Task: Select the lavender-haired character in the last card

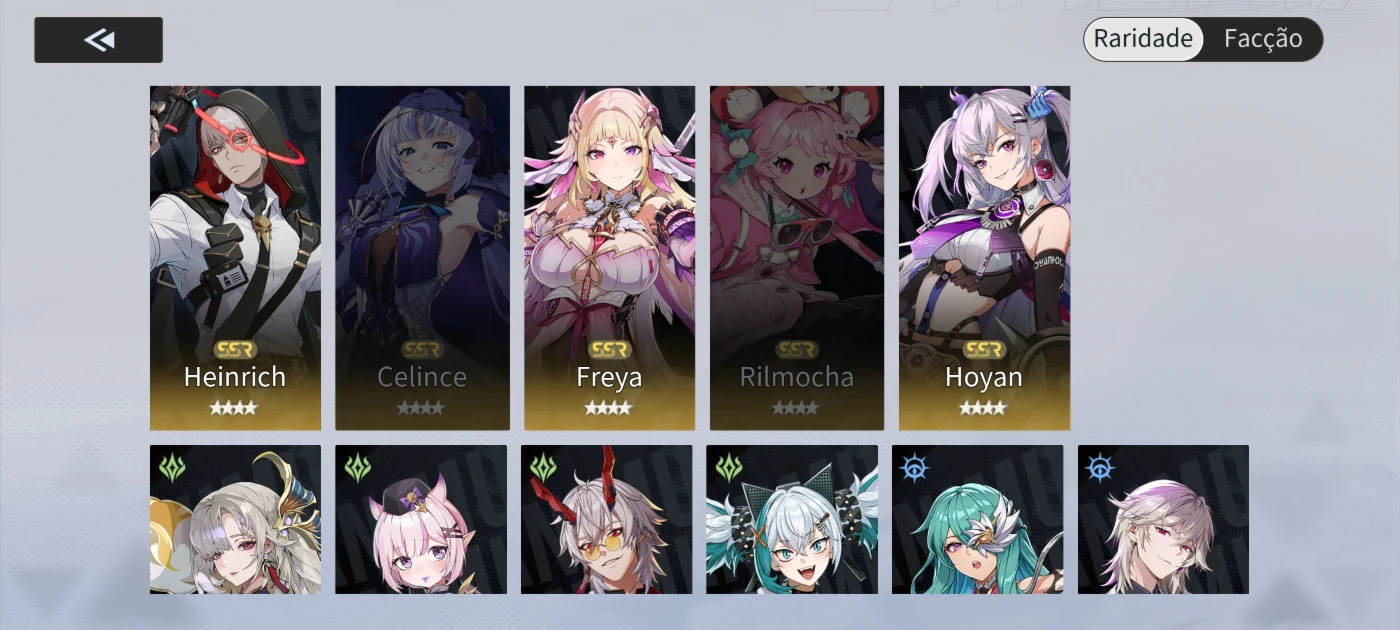Action: click(1163, 519)
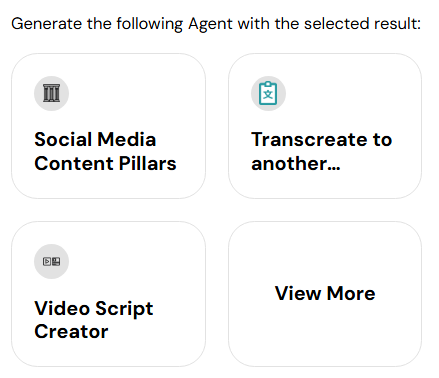Click the View More button

point(325,294)
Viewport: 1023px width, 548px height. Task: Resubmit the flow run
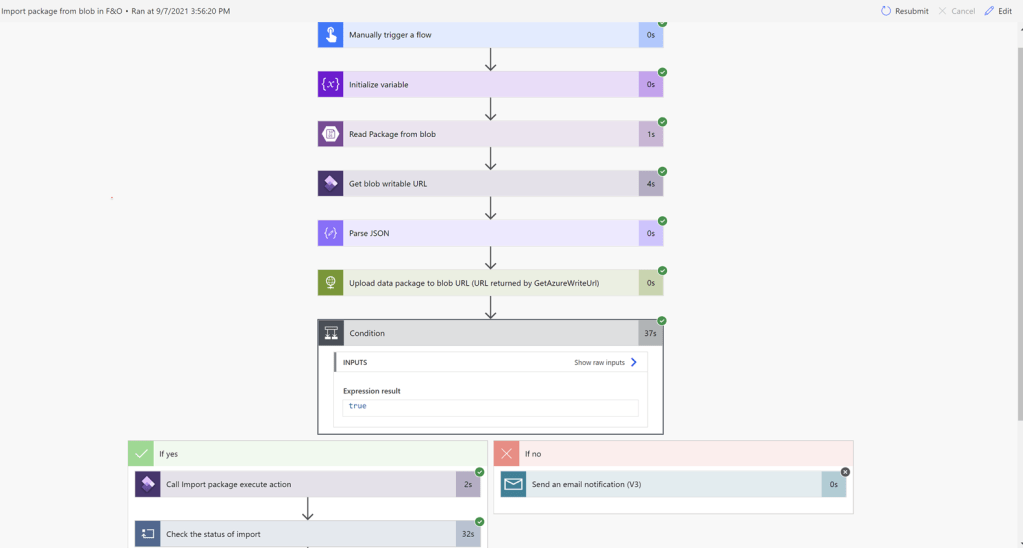click(904, 11)
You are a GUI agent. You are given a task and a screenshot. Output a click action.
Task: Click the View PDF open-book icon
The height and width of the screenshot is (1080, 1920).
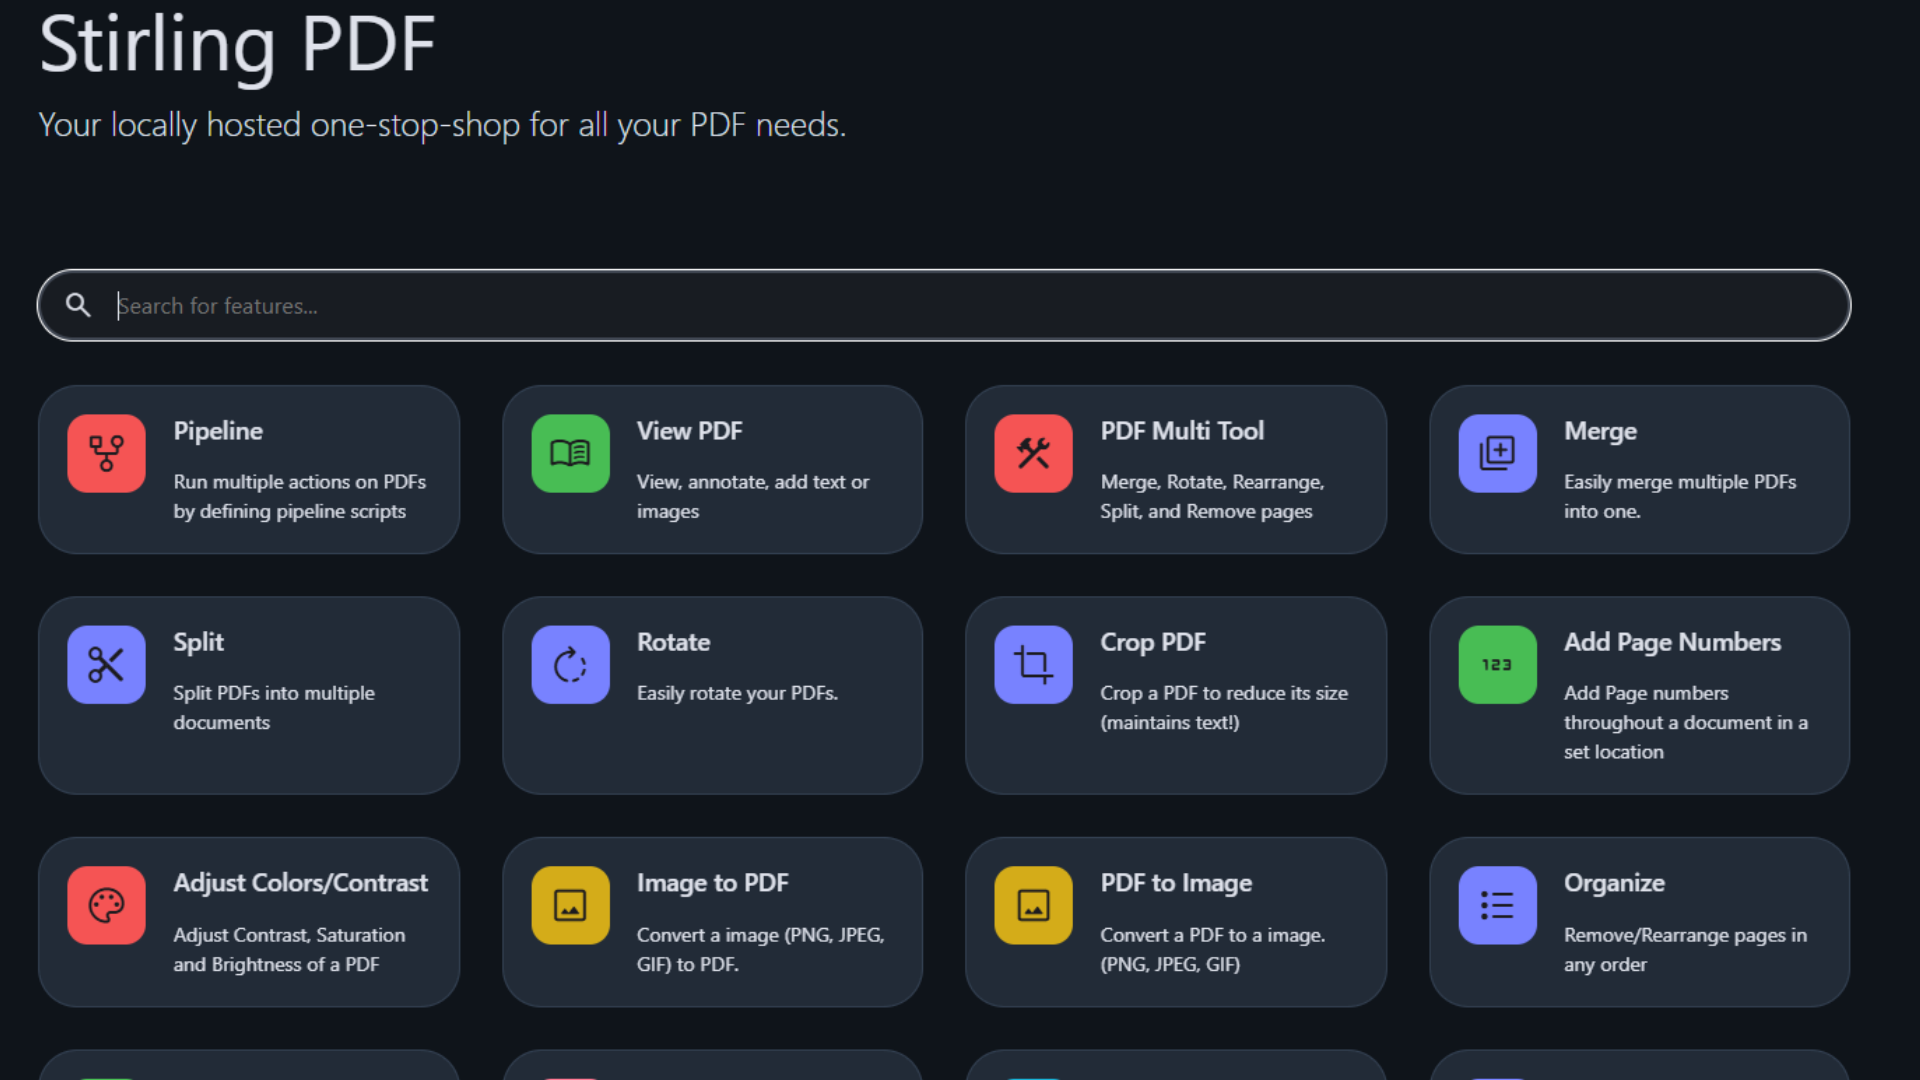coord(570,453)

○ ○ ○ ○ ○

> _Task instructions_:
Output the text of the rows above as a numbered list, one line per item, omitting blank lines and leaving out the pictures.

> _Task output_:
1. Task: Select the lavender-haired character in the last card
2. Action: click(1163, 519)
3. Click the View More button
4. point(325,294)
5. Viewport: 1023px width, 548px height. Task: Resubmit the flow run
6. click(904, 11)
7. You are a GUI agent. You are given a task and a screenshot. Output a click action.
8. Task: Click the View PDF open-book icon
9. The height and width of the screenshot is (1080, 1920).
10. coord(570,453)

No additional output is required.